### Task item
Return the listing exactly as it appears, but strip out the images.

### Supplied data
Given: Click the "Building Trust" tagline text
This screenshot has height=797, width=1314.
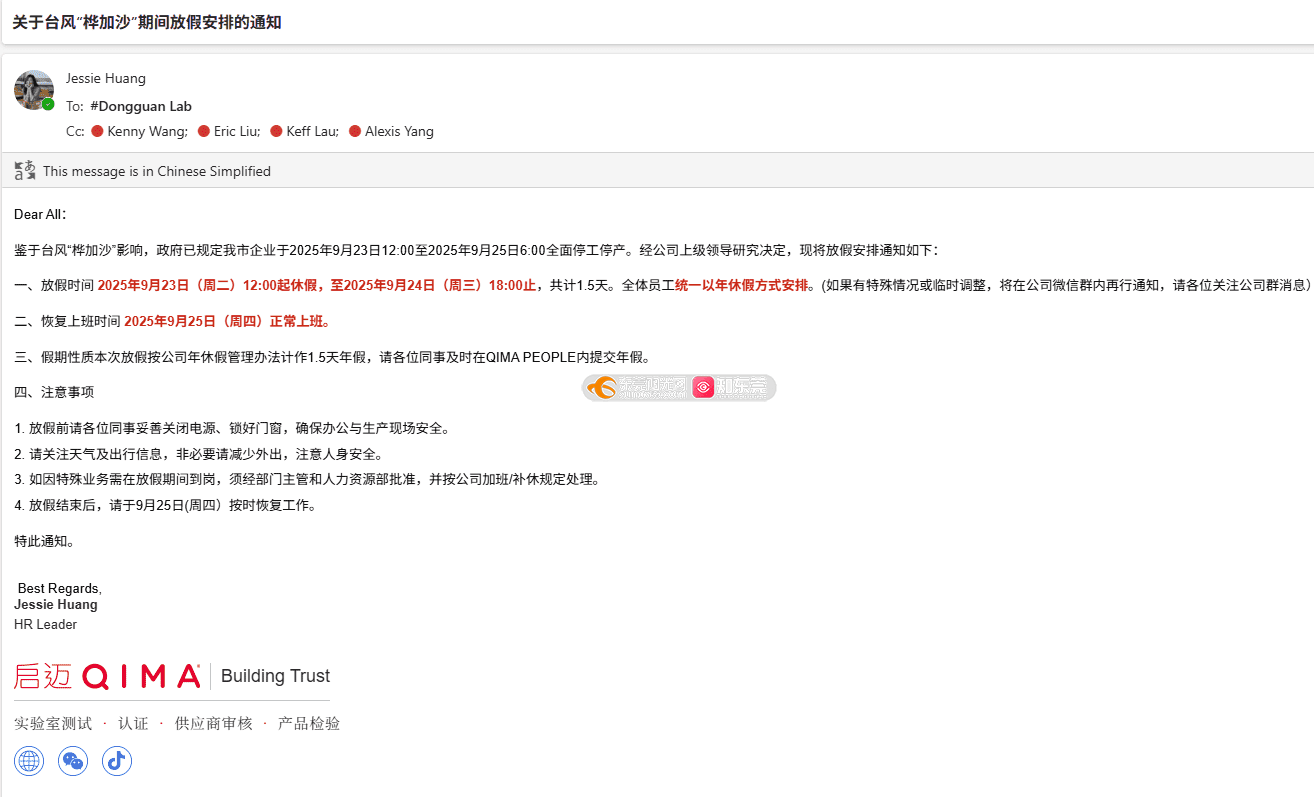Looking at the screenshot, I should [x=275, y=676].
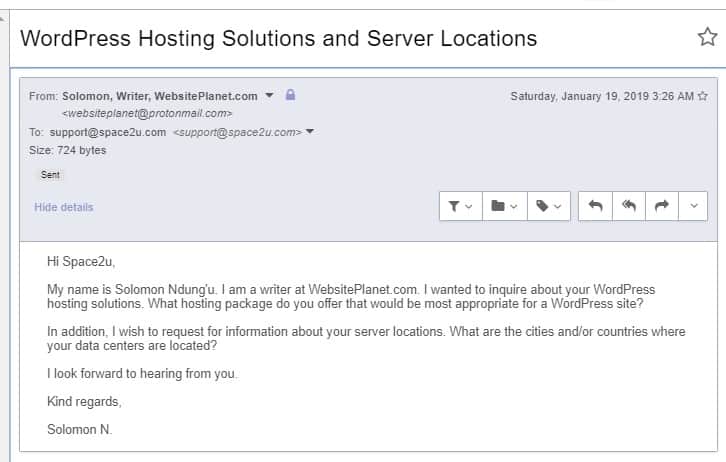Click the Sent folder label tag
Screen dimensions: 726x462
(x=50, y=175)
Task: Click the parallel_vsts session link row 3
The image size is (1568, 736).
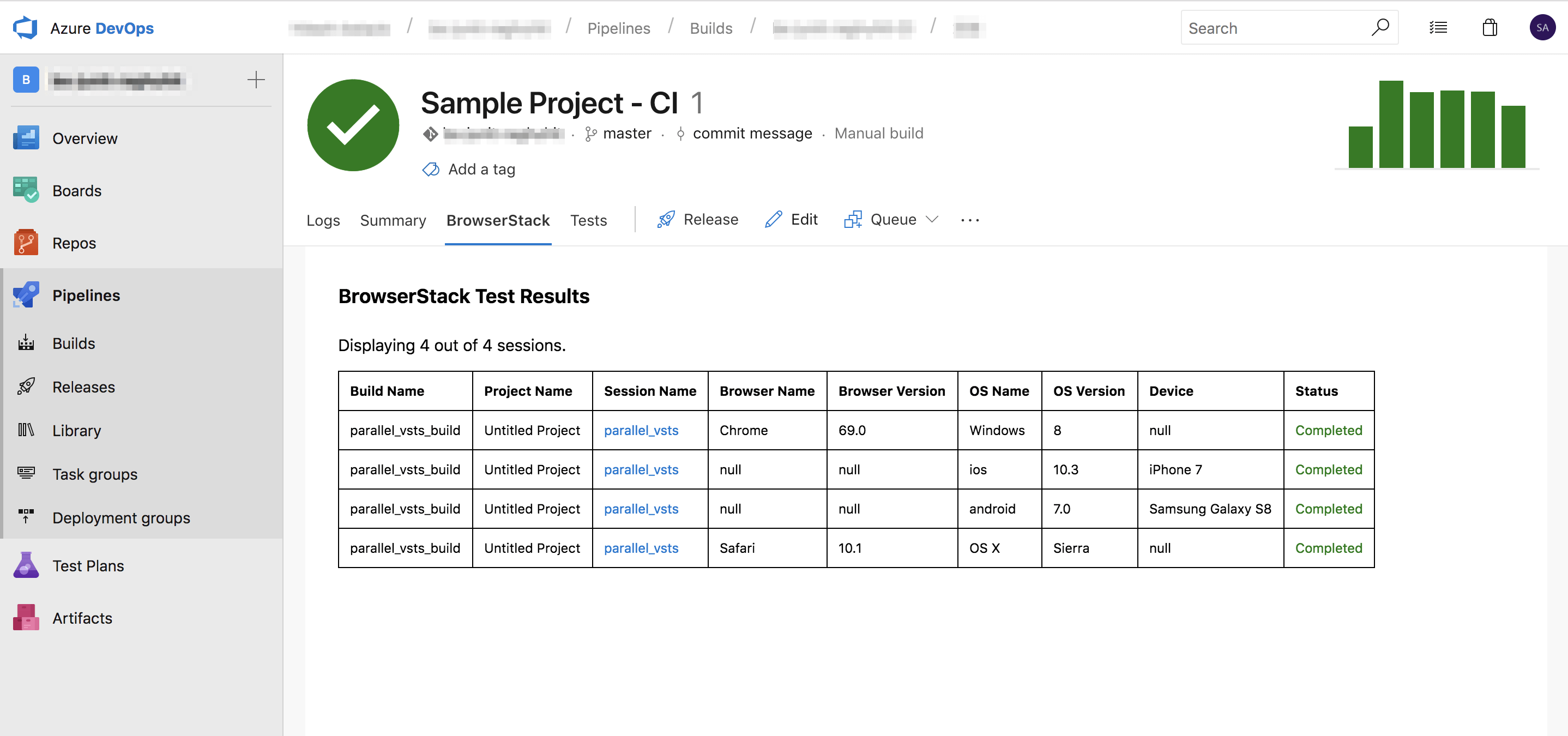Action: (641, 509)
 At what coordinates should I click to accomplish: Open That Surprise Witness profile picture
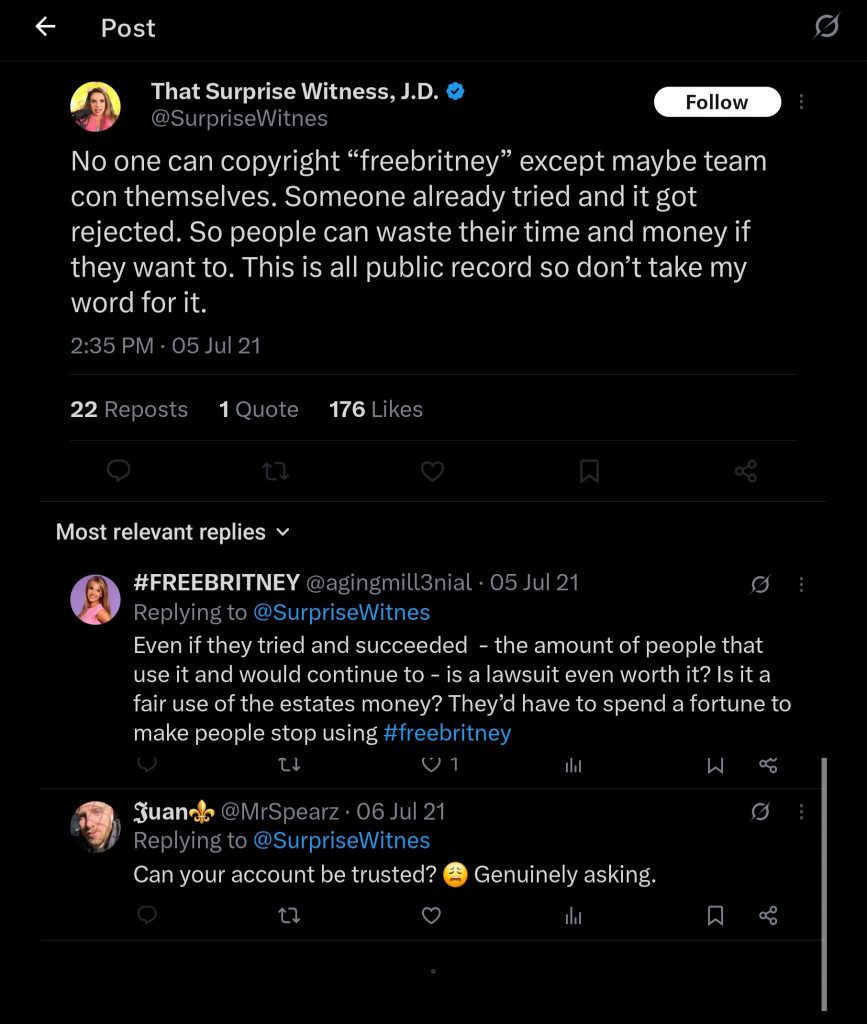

### Task output
Given: Click the "Building Trust" tagline text
This screenshot has height=797, width=1314.
Looking at the screenshot, I should [x=275, y=676].
Click the Sent folder label tag
Screen dimensions: 726x462
(x=50, y=175)
Task: Click the parallel_vsts session link row 3
The image size is (1568, 736).
Action: (641, 509)
 At what coordinates should I click to accomplish: Open That Surprise Witness profile picture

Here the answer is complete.